# [YOUR ASSIGNMENT]
In your copy, the records appear word for word and the pictures do not appear at all.

── DATA

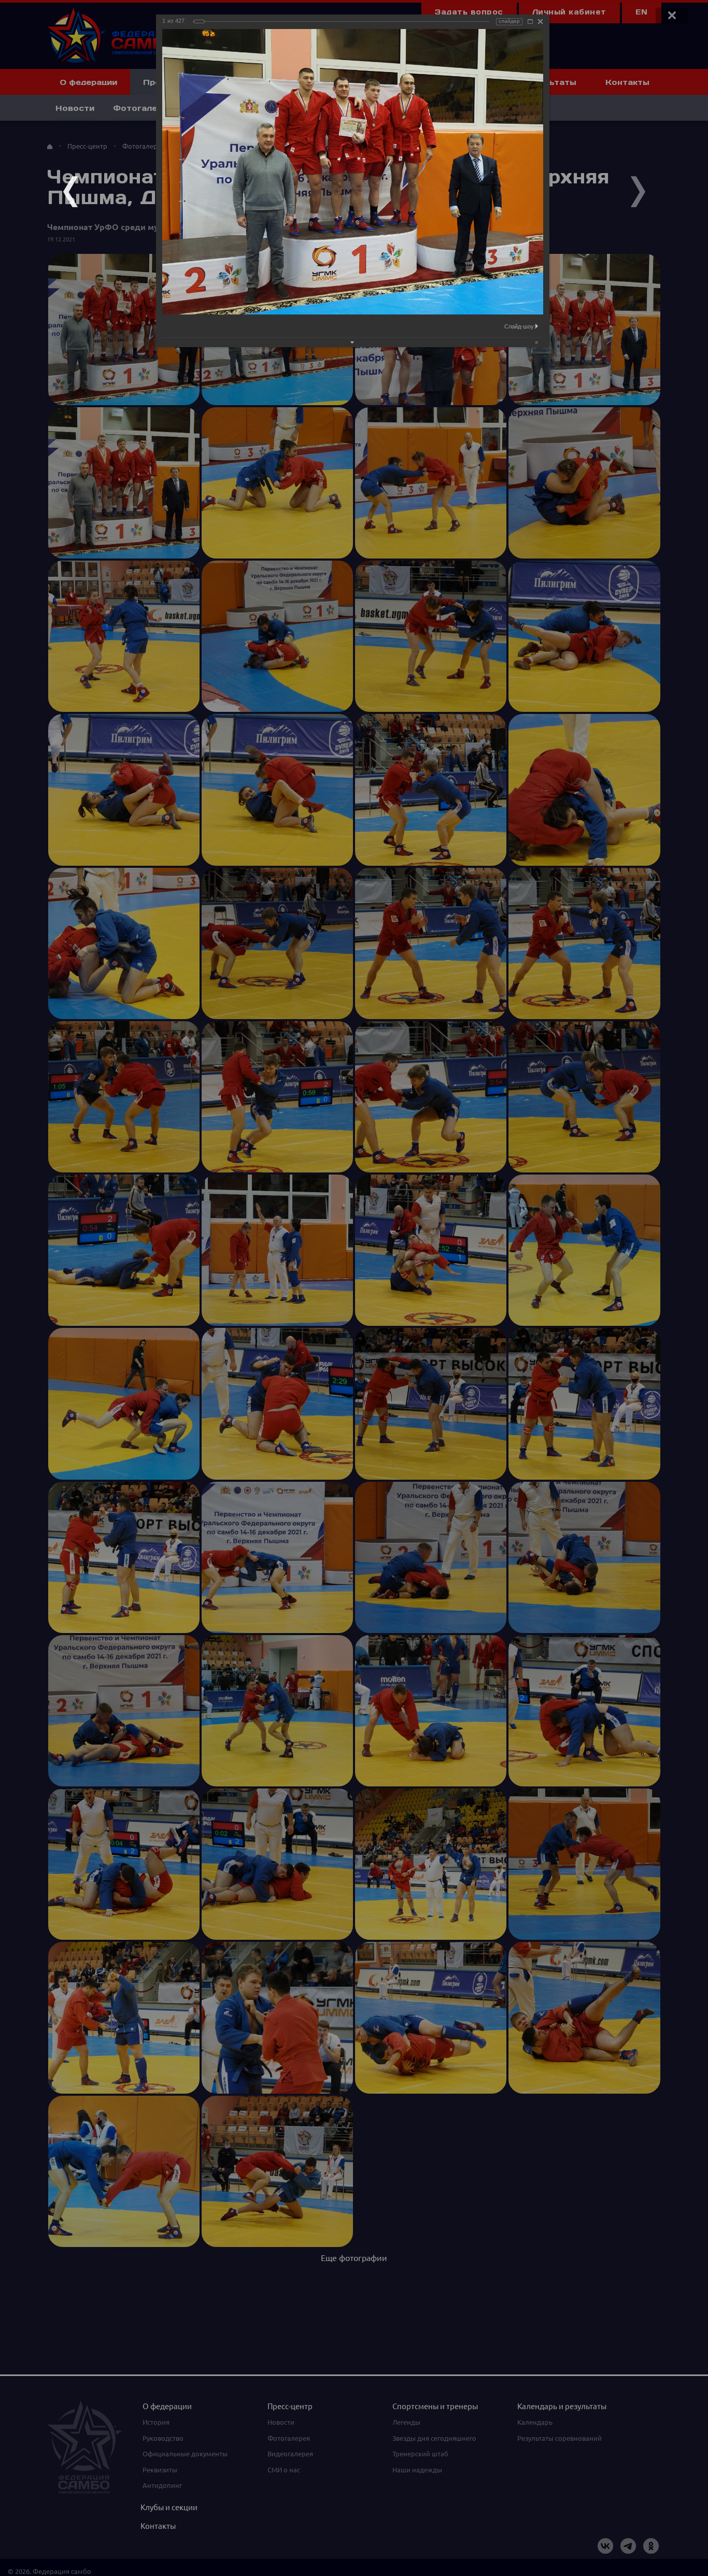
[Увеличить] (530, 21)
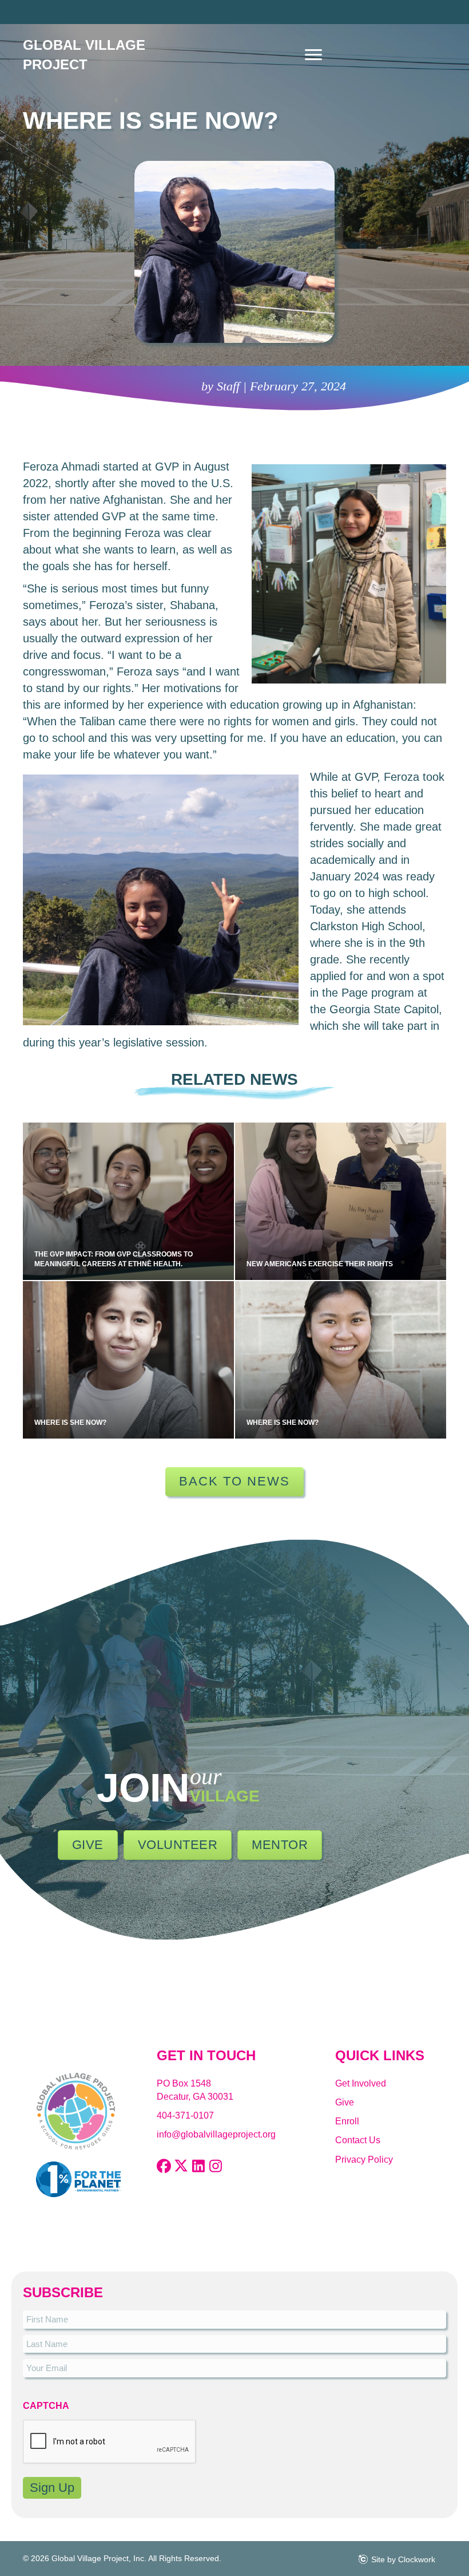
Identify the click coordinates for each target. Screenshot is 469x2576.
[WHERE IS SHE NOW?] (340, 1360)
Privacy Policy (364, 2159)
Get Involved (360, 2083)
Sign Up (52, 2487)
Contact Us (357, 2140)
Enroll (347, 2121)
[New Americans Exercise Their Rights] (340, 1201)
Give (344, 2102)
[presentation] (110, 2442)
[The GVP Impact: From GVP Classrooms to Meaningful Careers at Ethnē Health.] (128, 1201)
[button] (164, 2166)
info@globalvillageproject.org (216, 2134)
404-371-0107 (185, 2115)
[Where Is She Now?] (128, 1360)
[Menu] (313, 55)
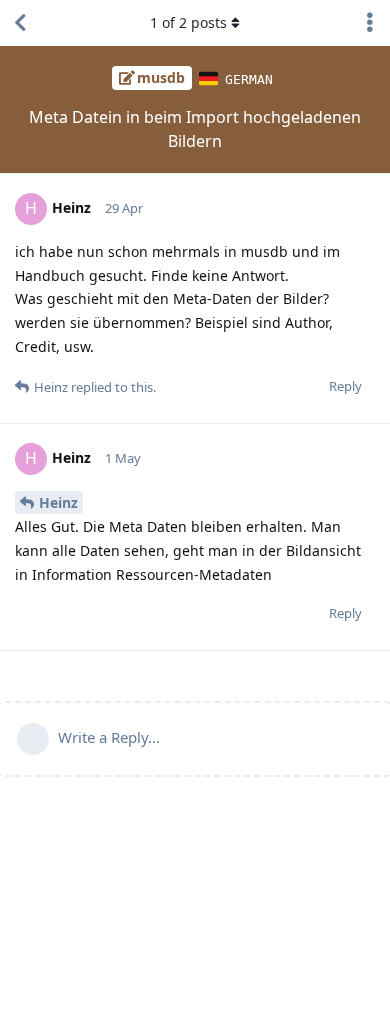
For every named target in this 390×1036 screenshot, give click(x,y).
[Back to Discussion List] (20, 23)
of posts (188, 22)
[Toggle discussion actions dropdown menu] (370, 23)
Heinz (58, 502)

────

# [RESPONSE TO THIS TASK]
[Увеличить] (530, 21)
Identify the click coordinates for each target. Screenshot is 469x2576.
[WHERE IS SHE NOW?] (340, 1360)
Privacy Policy (364, 2159)
Get Involved (360, 2083)
Sign Up (52, 2487)
Contact Us (357, 2140)
Enroll (347, 2121)
[New Americans Exercise Their Rights] (340, 1201)
Give (344, 2102)
[presentation] (110, 2442)
[The GVP Impact: From GVP Classrooms to Meaningful Careers at Ethnē Health.] (128, 1201)
[button] (164, 2166)
info@globalvillageproject.org (216, 2134)
404-371-0107 (185, 2115)
[Where Is She Now?] (128, 1360)
[Menu] (313, 55)
For every named target in this 390×1036 screenshot, give click(x,y).
[Back to Discussion List] (20, 23)
of posts (188, 22)
[Toggle discussion actions dropdown menu] (370, 23)
Heinz (58, 502)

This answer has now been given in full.